Clamp down on security leaks

Your organization’s Sarbanes-Oxley audit is scheduled for this summer. Will you be able to show who has access to financial records and what they’re doing with that data? Just as important, can you prove you’re equipped to take immediate action when policy violations occur?

If regulatory incentives aren’t compelling enough to make you keep a tab on the data flowing within and from your network, consider this: Studies from the Computer Security Institute/FBI, U.S. Congress, Gartner, and others estimate that as much as 75 percent of the $200 billion in measured annual security losses comes from within organizations.

Currently, IT security chiefs allocate the majority of their budgets to protecting network perimeters with firewalls, patch management, anti-virus applications, and intrusion-detection systems. But a new breed of security products guard intellectual property and protect organizations from the public humiliation of lawsuits, fines, and jail time for executives.

One approach for these solutions is to inspect network traffic in real time to ensure that confidential assets are not sent out of the enterprise, intentionally or otherwise. For example, an HR employee may not realize that the new employee’s spreadsheet he just e-mailed to an outside vendor has a hidden column containing private account log-ins.

Inspecting network traffic in real time may seem easy, but it’s extremely difficult to do quickly and accurately. Consider the scope and magnitude of the content-monitoring task: SMTP

e-mail and Web mail, HTTP requests, peer-to-peer file sharing, IM, and FTP, for starters. Plus, there are hundreds of file formats to examine. For each message and file, sophisticated contextual analysis and NLP (natural language processing) must determine whether the content is allowable.

But it’s not just compliance reporting at stake here. The key step is to act immediately against activities that violate policies and put organizations at risk. But this is even harder to accomplish, because companies must not block legitimate communications; doing so would impair productivity. Exceptional reporting is a necessity and must go beyond an executive dashboard; reports should help determine if your security strategy is working and detail breaches and their resolution so you can satisfy legal requirements.

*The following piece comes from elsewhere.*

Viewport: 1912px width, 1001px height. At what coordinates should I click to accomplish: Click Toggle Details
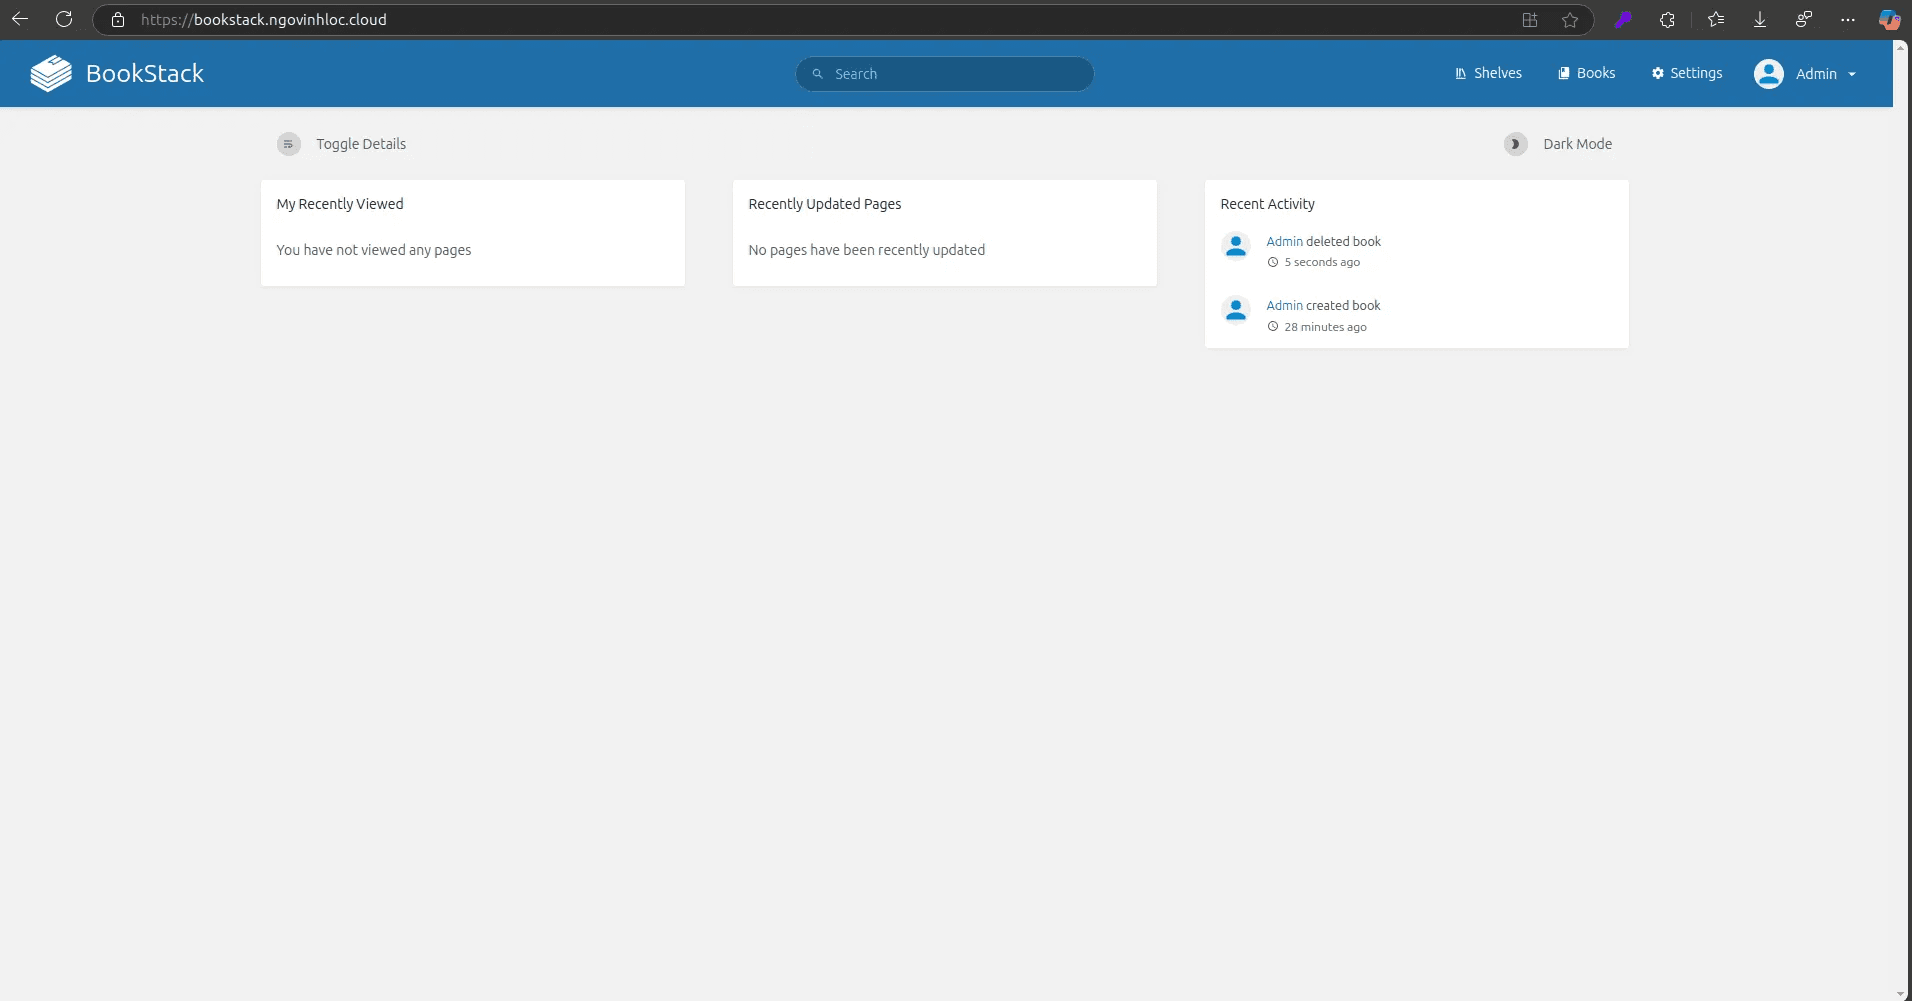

I evaluated five data-loss-prevention solutions that follow this general model. Reconnex, Tablus, Vericept, and Vontu provide real-time monitoring of most Internet communications. Only Vontu’s product innately blocks messages. iLumin’s solution performs intelligent content inspection of e-mail and instant messages and also stops privileged content from leaving organizations through these two channels, making it appropriate to include in this roundup.

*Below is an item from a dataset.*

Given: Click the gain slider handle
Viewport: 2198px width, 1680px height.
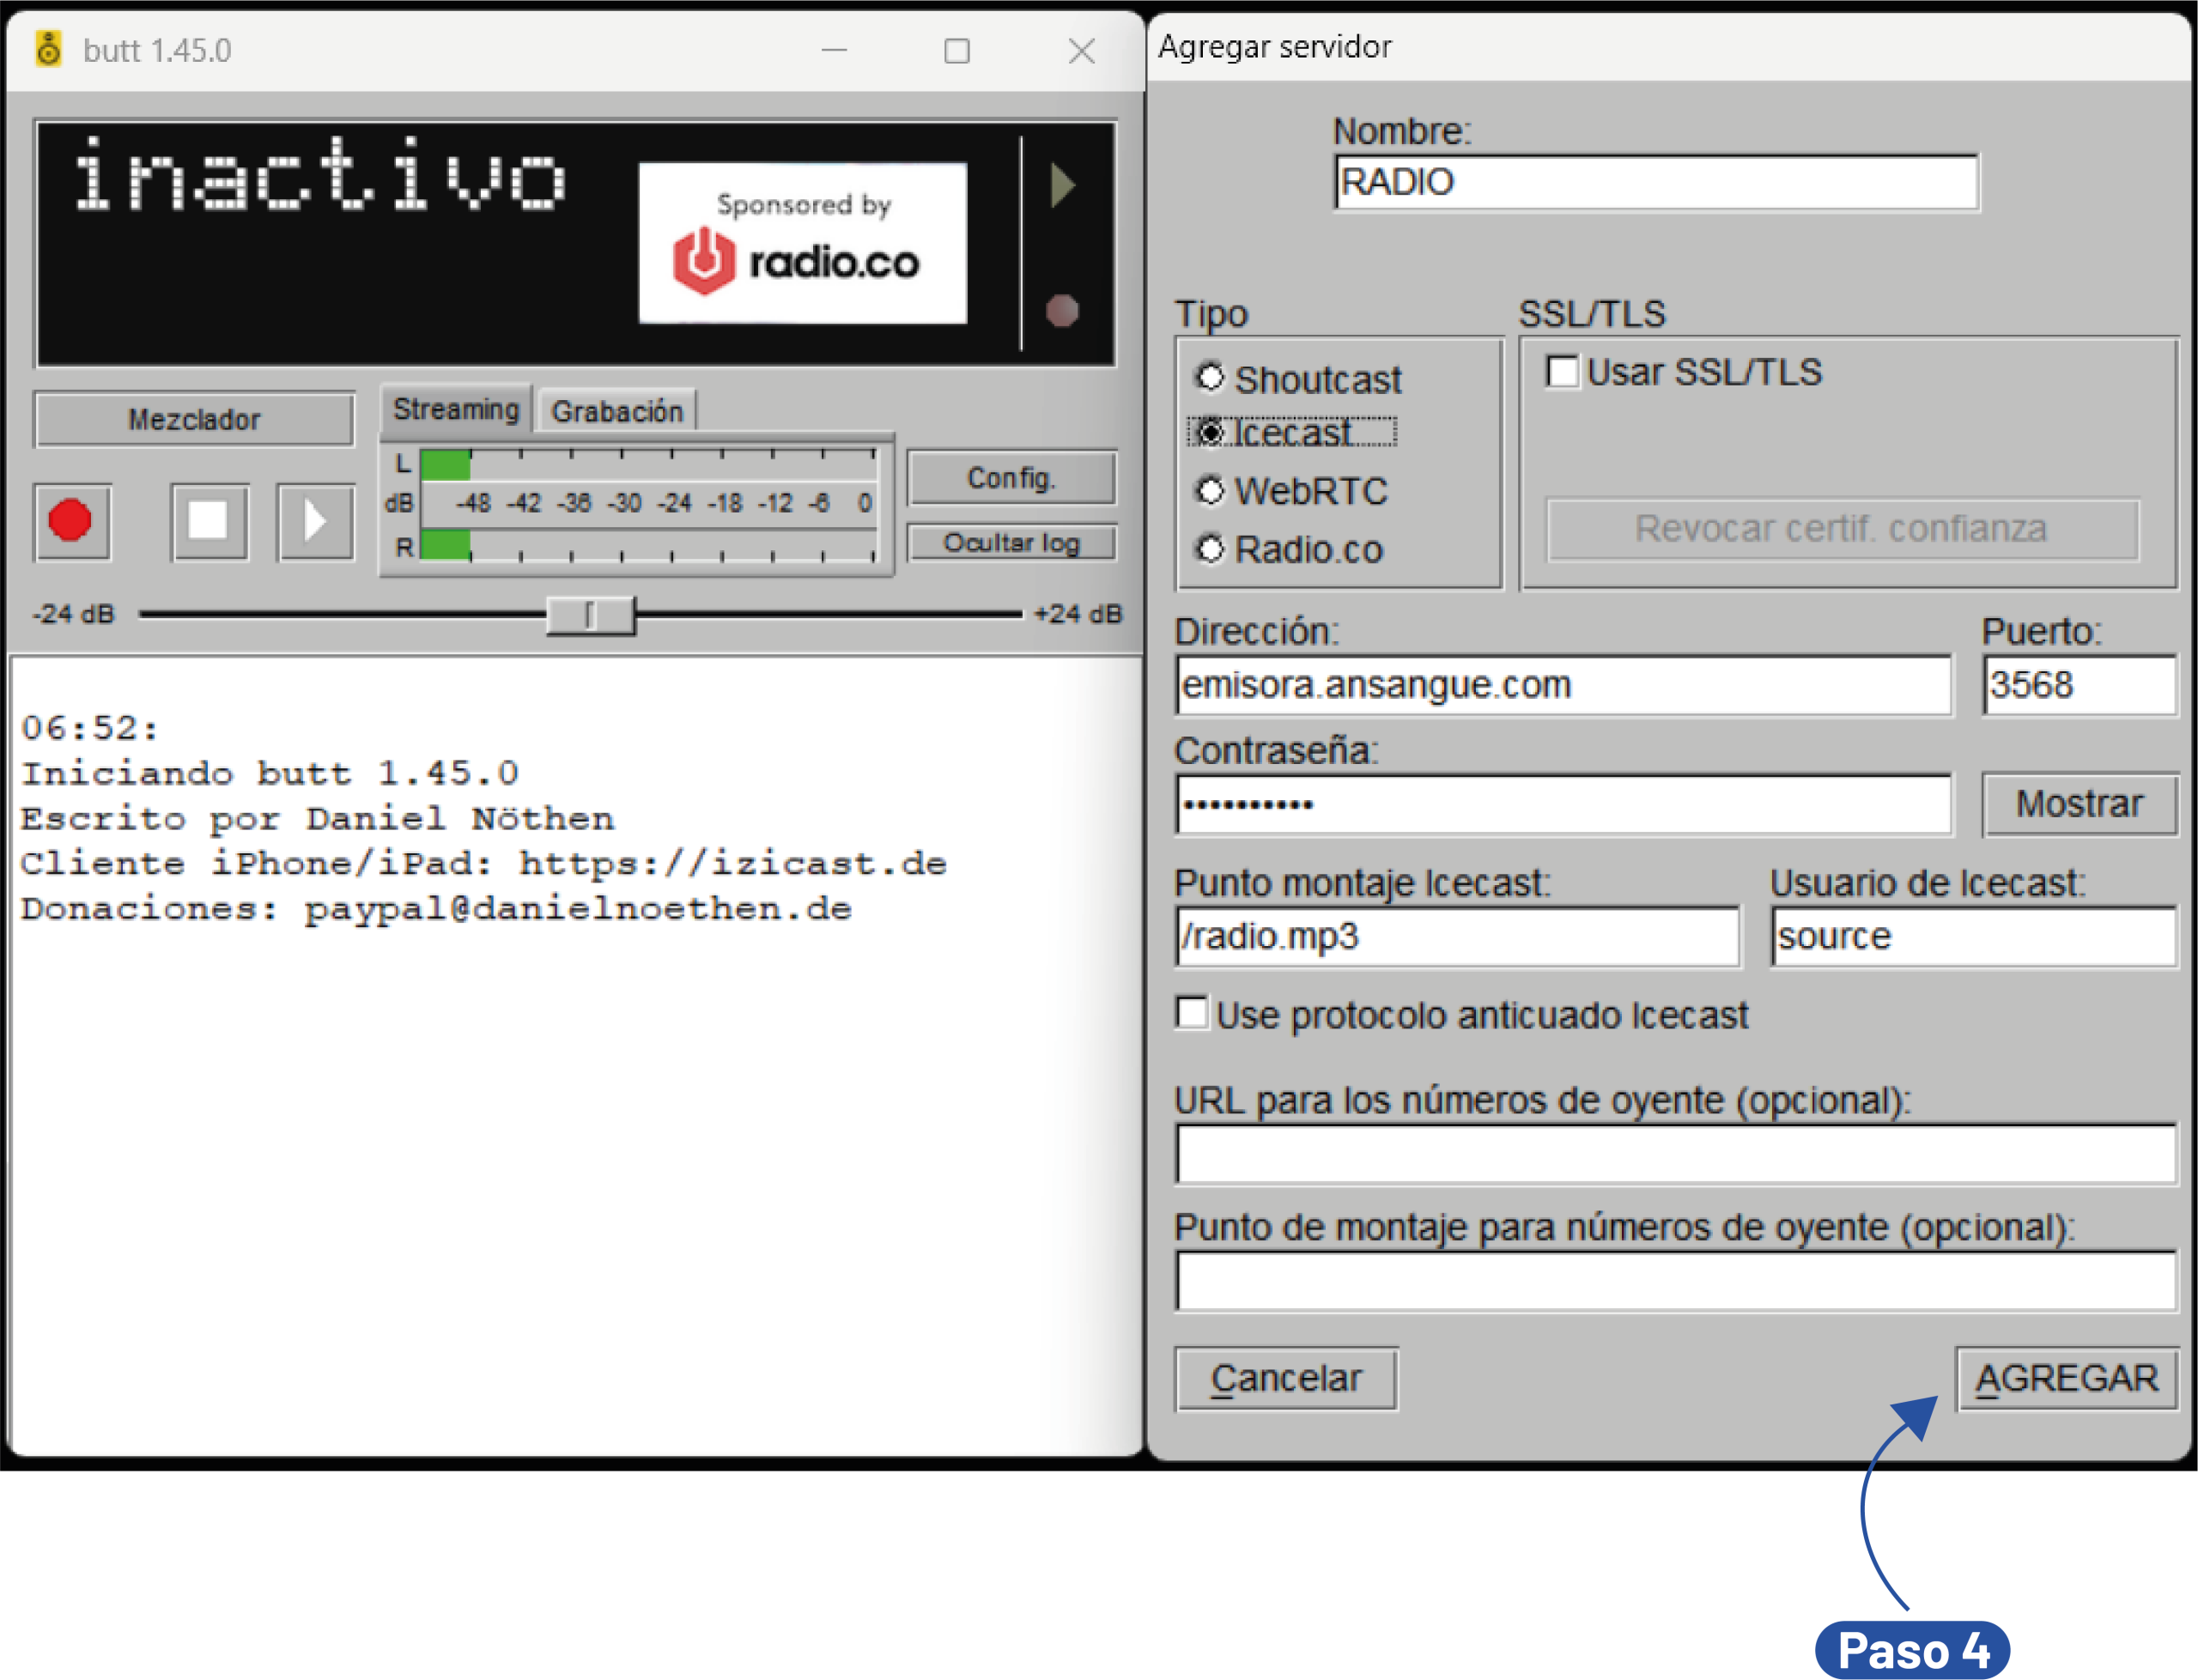Looking at the screenshot, I should (590, 615).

In my tests I generated network traffic using various protocols (HTTP, IM, FTP, and e-mail) and sent a variety of content (plain text files, Microsoft Office documents, PDF files, compressed Zip archives, images, and rich media files). To judge accuracy, I embedded C++ source code, credit card numbers, Social Security numbers, and patient health information within messages and attachments. I then made certain the solutions recognized them. Furthermore, I sent e-mails and instant messages containing wording that would likely cause compliance problems such as violations of corporate governance guidelines.